Aşı tartışmaları toplumu böldü
Uzun bir kapanma döneminin ardından Temmuz itibariyle coşkulu bir açılma dönemine geçtik. Toplumun bir kısmı aşılarını oldu diğer bir kısmı da salgınla aşısız başa çıkmaya çalışıyor. Son dönemde vaka sayılarının artması bu iki grup arasında birbirine karşı mesafenin açılmasına önayak oldu. Zira aşılılar kendilerini güvende hissetmek için iki doz aşısı olmayanların kapalı alanlara ancak PCR testiyle alınmasını isterken diğer kesim bunu istemiyor. Üstelik kamuoyunun çatıştığı tek nokta bu da değil. Gelin Ipsos tarafından gerçekleştirilen Koronavirüs Salgını ve Toplum Araştırması 68. dönem verilerine daha yakından bakalım…

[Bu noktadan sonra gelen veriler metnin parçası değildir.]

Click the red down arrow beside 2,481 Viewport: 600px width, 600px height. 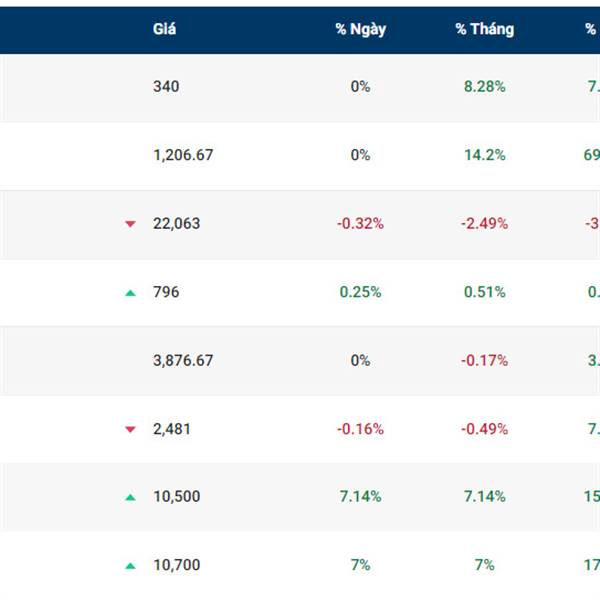coord(130,429)
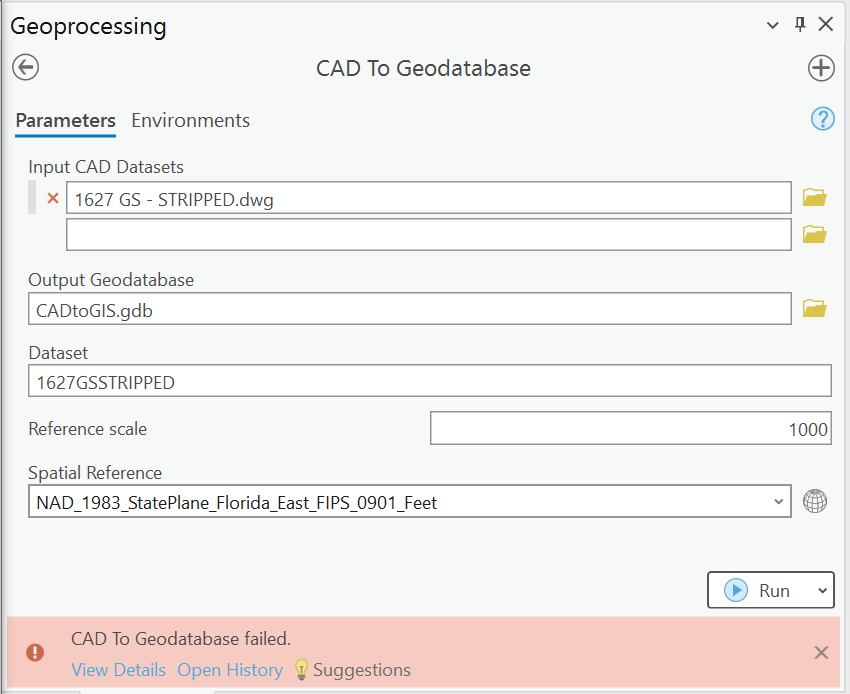
Task: Open View Details link
Action: (x=119, y=670)
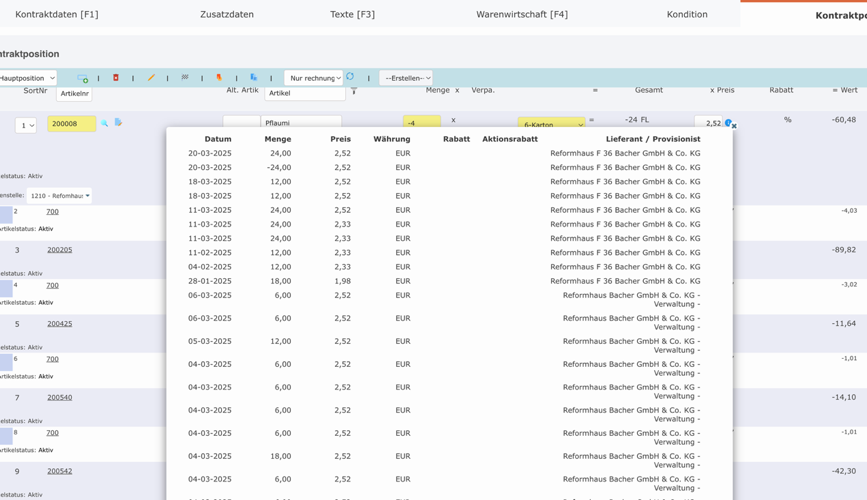Open article link 200425

(59, 324)
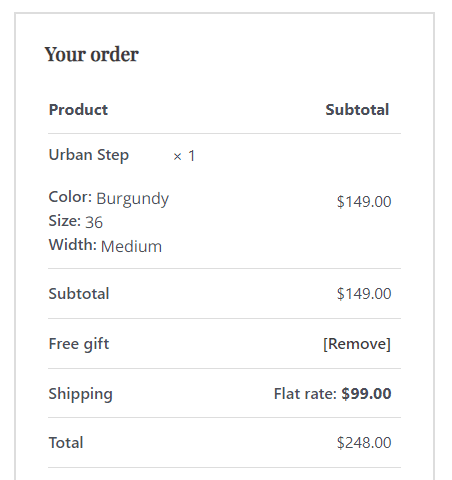Click the Size: 36 attribute

[x=76, y=222]
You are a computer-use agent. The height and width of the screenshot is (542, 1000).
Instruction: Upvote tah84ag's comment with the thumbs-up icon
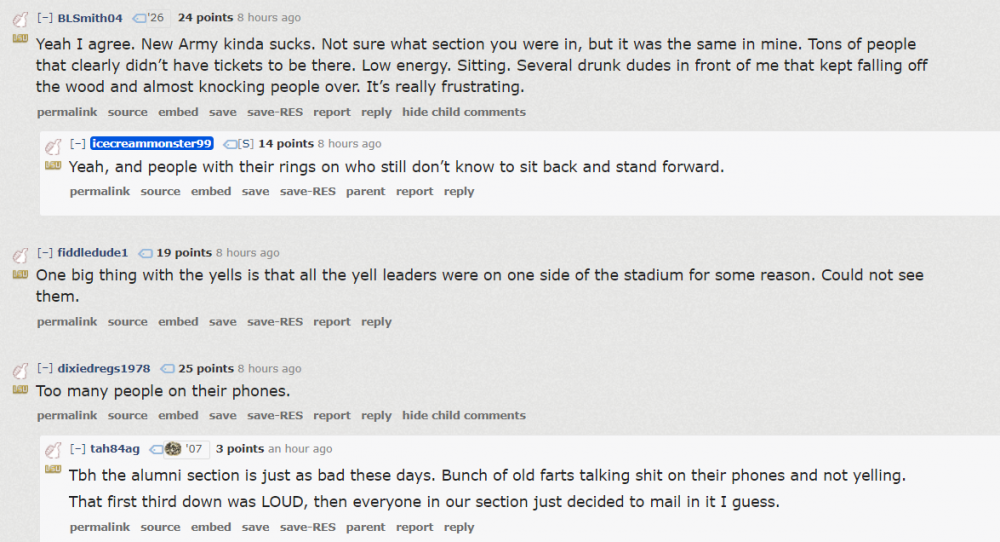pyautogui.click(x=53, y=451)
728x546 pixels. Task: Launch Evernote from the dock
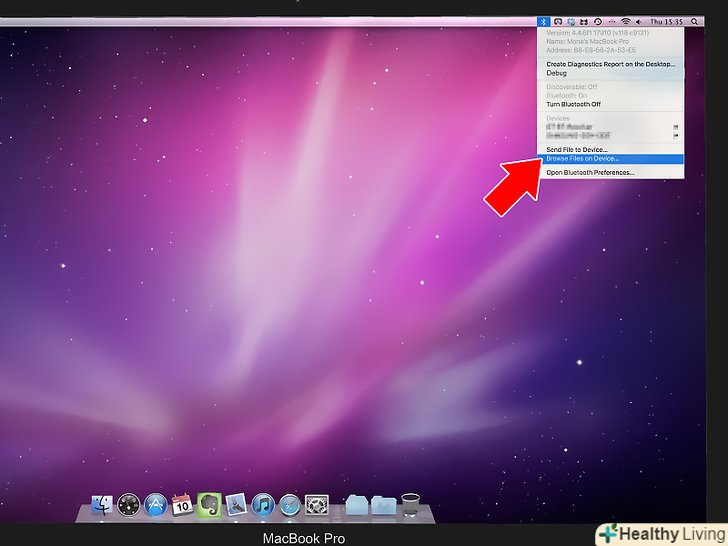(x=209, y=504)
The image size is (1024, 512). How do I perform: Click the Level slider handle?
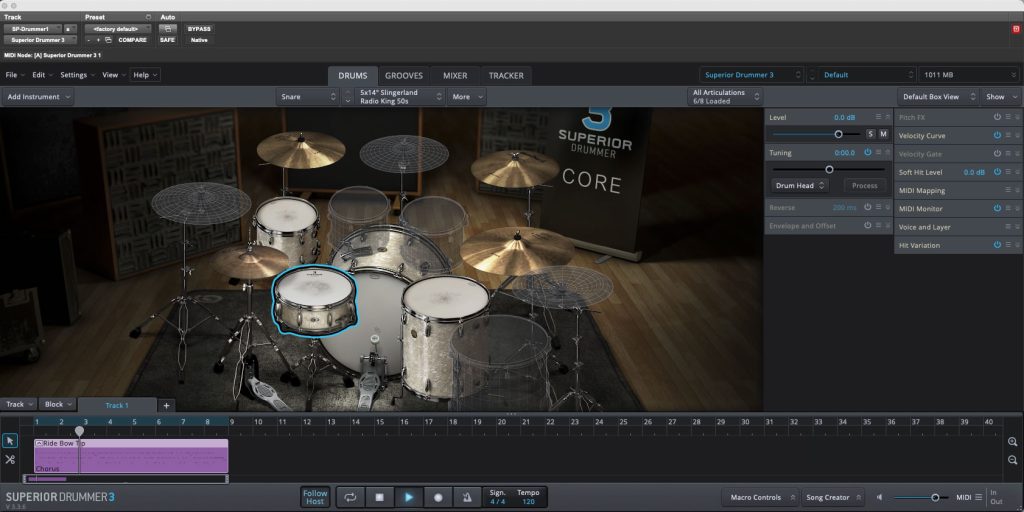point(838,134)
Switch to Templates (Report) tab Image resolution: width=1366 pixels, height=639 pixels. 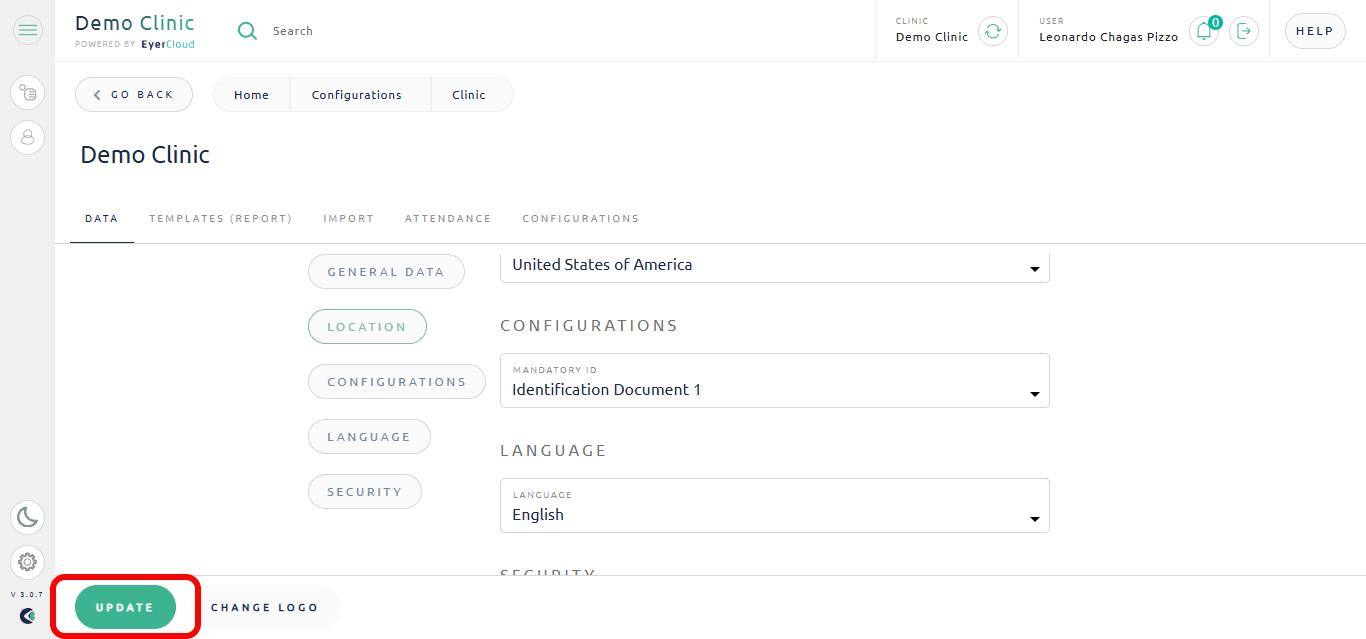tap(221, 219)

Ipsos tarafından gerçekleştirilen Koronavirüs Salgını ve Toplum Araştırması 68. dönem verileriyle vatandaşların; vaka sayıların yarattığı endişe ile tekrar gündeme oturan kapanma konusundaki düşüncelerine, belirli saatlerde sokağa çıkma yasaklarına, restaurant/kafe gibi yerlerin tekrar kapanıp/ kapanmamasına, şehirlerarası seyahat kısıtlamasına, sinema/ tiyatro gibi gösteri merkezi gibi işletmelerinin açık kalıp kalmamasına ve insanların yan yana oturduğu yerlerde Koronavirüs aşısı olmayan kişilerden PCR testi istenmesi gibi konulardaki görüşleri incelendi.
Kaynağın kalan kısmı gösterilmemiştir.